The government on Thursday rejected a plan to allow trophy hunting of saltwater crocodiles in northern Australia despite two recent fatal attacks on divers.

Croc numbers have exploded in Australia since a 1971 federal ban on hunting the creatures.

Some northern Australians have called for a lifting of the ban after two men were killed by crocs in a span of five days last month while snorkeling in Northern Territory.

The Northern Territory government proposed allowing trophy hunters to annually shoot 25 crocodiles that are longer than 4 meters (13 feet) as a means of controlling their numbers and earning income for Aborigines who own much of the giant reptiles' habitat in the sparsely populated northern province.

The proposal was backed by international croc experts but opposed by animal welfare organizations who regarded it as cruel.
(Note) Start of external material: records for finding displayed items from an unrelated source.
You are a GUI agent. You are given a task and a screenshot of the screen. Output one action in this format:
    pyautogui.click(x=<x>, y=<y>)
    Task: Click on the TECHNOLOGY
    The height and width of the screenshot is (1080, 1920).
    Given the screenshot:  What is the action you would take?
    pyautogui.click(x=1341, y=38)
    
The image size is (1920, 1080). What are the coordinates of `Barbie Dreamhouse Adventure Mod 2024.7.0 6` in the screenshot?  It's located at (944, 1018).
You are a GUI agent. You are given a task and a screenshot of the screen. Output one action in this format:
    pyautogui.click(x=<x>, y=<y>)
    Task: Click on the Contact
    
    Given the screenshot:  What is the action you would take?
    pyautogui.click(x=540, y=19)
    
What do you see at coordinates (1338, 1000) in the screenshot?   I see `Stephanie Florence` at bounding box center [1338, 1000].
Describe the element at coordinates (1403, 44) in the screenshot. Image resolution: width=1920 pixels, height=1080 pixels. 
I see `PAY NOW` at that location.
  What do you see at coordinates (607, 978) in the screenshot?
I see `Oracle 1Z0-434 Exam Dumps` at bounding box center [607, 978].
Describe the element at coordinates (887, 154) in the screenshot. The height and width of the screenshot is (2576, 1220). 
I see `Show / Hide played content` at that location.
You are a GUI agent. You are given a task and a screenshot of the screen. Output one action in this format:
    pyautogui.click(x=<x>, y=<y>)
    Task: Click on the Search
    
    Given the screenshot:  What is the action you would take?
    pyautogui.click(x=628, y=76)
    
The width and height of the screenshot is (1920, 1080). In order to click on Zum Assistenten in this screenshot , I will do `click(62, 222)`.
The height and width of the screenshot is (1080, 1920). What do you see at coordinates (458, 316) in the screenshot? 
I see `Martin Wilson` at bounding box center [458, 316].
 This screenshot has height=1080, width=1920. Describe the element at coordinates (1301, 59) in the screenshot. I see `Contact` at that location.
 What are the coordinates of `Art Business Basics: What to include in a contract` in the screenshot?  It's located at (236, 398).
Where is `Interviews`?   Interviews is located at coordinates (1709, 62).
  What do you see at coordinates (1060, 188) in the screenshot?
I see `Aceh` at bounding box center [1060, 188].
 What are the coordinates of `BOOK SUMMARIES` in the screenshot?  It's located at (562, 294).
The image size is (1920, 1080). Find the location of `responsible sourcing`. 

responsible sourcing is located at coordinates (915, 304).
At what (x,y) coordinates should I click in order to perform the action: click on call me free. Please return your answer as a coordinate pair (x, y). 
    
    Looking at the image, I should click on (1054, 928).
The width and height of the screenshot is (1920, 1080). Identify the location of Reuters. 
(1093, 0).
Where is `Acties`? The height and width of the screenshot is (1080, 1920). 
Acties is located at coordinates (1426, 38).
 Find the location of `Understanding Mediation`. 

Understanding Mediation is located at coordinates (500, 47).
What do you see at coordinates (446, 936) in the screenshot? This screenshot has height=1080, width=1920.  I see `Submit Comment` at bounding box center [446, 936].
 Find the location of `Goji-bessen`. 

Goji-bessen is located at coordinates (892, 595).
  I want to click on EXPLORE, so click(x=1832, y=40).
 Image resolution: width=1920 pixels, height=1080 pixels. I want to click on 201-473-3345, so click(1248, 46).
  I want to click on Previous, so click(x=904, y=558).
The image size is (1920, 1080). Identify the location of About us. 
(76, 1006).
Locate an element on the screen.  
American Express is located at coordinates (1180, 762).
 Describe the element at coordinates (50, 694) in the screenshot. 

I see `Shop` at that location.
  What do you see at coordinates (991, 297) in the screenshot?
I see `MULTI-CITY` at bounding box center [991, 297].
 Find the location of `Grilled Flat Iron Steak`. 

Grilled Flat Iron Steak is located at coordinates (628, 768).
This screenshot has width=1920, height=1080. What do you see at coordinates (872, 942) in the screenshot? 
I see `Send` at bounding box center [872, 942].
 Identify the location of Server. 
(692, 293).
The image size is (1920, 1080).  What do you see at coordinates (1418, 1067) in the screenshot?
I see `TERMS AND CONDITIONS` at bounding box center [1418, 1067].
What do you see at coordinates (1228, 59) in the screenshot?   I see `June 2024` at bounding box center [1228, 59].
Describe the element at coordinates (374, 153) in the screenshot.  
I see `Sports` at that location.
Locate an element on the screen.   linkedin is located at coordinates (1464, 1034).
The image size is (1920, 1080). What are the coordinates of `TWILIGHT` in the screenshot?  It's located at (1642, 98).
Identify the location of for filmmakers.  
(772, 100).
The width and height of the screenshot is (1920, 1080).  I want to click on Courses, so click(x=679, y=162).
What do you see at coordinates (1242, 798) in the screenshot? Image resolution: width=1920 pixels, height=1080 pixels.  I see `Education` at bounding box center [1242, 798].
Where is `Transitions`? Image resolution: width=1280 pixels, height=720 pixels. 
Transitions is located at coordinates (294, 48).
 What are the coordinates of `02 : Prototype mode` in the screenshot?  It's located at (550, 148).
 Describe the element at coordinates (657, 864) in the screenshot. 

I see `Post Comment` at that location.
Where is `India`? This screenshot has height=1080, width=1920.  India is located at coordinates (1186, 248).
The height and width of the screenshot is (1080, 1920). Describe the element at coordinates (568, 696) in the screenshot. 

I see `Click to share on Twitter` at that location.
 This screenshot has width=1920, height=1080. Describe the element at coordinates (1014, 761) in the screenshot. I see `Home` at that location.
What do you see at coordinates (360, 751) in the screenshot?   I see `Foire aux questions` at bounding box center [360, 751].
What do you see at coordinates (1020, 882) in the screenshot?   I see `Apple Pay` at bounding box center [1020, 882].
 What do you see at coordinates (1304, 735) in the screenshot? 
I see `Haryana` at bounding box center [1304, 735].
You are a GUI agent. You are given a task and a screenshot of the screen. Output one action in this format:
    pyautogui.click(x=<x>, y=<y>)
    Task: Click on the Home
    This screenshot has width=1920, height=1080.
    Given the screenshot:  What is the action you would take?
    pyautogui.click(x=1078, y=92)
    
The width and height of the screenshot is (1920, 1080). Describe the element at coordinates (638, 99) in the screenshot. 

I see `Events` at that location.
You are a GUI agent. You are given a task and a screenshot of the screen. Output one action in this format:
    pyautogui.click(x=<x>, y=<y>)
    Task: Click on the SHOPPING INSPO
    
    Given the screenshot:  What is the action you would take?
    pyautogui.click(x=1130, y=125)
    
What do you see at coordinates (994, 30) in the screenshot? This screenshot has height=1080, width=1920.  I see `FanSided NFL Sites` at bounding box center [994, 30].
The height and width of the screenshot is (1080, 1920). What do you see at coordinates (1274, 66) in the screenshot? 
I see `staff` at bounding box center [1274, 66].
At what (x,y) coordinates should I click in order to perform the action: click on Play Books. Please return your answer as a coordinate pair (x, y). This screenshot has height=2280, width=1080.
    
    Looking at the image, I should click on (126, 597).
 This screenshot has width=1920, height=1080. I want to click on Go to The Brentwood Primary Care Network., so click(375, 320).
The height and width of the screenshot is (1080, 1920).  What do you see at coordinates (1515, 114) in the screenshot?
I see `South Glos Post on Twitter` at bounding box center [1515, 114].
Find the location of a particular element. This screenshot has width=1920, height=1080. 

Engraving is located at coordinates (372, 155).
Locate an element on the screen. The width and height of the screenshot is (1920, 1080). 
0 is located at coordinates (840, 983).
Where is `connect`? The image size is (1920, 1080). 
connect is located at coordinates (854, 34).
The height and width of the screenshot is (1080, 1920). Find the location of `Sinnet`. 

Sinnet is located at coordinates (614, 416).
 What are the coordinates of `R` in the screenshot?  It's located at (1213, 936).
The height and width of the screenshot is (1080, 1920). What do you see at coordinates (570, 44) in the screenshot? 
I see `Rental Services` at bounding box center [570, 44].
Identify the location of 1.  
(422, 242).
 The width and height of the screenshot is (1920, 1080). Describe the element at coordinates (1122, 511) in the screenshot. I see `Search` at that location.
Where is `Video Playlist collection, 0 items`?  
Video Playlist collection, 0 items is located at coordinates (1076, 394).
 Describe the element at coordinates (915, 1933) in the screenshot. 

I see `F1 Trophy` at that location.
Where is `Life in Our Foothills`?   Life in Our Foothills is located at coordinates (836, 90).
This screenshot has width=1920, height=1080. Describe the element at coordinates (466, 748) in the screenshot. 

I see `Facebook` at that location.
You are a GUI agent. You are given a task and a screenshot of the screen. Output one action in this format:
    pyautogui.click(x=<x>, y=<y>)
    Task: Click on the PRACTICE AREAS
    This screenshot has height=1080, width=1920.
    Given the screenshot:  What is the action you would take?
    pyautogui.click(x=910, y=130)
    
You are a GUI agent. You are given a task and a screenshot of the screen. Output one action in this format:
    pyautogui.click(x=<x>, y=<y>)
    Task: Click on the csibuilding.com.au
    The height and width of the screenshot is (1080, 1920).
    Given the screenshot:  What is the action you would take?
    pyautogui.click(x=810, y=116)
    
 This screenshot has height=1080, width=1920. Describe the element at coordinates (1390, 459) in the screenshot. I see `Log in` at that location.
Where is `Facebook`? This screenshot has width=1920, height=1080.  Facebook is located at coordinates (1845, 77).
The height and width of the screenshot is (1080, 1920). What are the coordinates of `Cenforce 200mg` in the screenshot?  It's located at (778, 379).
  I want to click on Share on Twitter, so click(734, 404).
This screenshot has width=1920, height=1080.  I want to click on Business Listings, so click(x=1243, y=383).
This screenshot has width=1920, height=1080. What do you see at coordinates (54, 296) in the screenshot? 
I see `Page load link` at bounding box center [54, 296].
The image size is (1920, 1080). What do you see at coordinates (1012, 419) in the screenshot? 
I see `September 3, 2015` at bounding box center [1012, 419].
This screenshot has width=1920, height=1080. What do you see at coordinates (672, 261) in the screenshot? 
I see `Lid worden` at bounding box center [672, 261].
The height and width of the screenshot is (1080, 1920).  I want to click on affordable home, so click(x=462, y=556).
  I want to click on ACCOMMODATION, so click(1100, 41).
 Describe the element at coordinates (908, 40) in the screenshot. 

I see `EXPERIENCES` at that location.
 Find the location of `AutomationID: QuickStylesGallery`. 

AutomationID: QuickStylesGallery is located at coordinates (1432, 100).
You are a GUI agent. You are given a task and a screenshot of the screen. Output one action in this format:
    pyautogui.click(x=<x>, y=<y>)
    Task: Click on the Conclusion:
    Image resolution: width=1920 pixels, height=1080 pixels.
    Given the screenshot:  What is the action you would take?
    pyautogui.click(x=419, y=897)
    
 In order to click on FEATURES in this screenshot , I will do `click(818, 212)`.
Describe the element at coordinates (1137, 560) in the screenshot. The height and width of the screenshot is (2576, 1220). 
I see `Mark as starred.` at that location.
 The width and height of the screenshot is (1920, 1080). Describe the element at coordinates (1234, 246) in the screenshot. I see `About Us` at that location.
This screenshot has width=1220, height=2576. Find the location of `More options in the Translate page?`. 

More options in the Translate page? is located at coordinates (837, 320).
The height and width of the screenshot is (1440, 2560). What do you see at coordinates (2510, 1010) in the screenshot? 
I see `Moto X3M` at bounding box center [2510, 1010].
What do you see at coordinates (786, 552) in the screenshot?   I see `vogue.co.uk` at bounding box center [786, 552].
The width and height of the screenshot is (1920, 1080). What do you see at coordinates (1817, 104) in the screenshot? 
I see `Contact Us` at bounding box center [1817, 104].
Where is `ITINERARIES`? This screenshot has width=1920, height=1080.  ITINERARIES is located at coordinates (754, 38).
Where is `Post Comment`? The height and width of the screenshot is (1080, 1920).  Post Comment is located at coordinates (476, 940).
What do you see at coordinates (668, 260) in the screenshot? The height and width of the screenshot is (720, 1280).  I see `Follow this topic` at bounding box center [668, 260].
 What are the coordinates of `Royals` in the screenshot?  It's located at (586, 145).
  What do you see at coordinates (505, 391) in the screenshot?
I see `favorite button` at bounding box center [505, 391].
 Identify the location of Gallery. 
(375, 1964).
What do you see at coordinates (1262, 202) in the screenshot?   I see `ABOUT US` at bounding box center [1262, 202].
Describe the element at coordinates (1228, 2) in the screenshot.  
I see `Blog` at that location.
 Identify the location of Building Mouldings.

Federal Environment Minister Ian Campbell announced Thursday he had ruled out allowing trophy hunting.

Campbell said it would have been difficult to achieve humane recreational hunting.

"The problem is, if you've got an amateur shooter traveling from overseas to Australia shooting a crocodile from 50 yards, they're very hard to shoot in a humane way where you can guarantee a kill with a first shot," he told Nine Network television, reports the AP. I.L.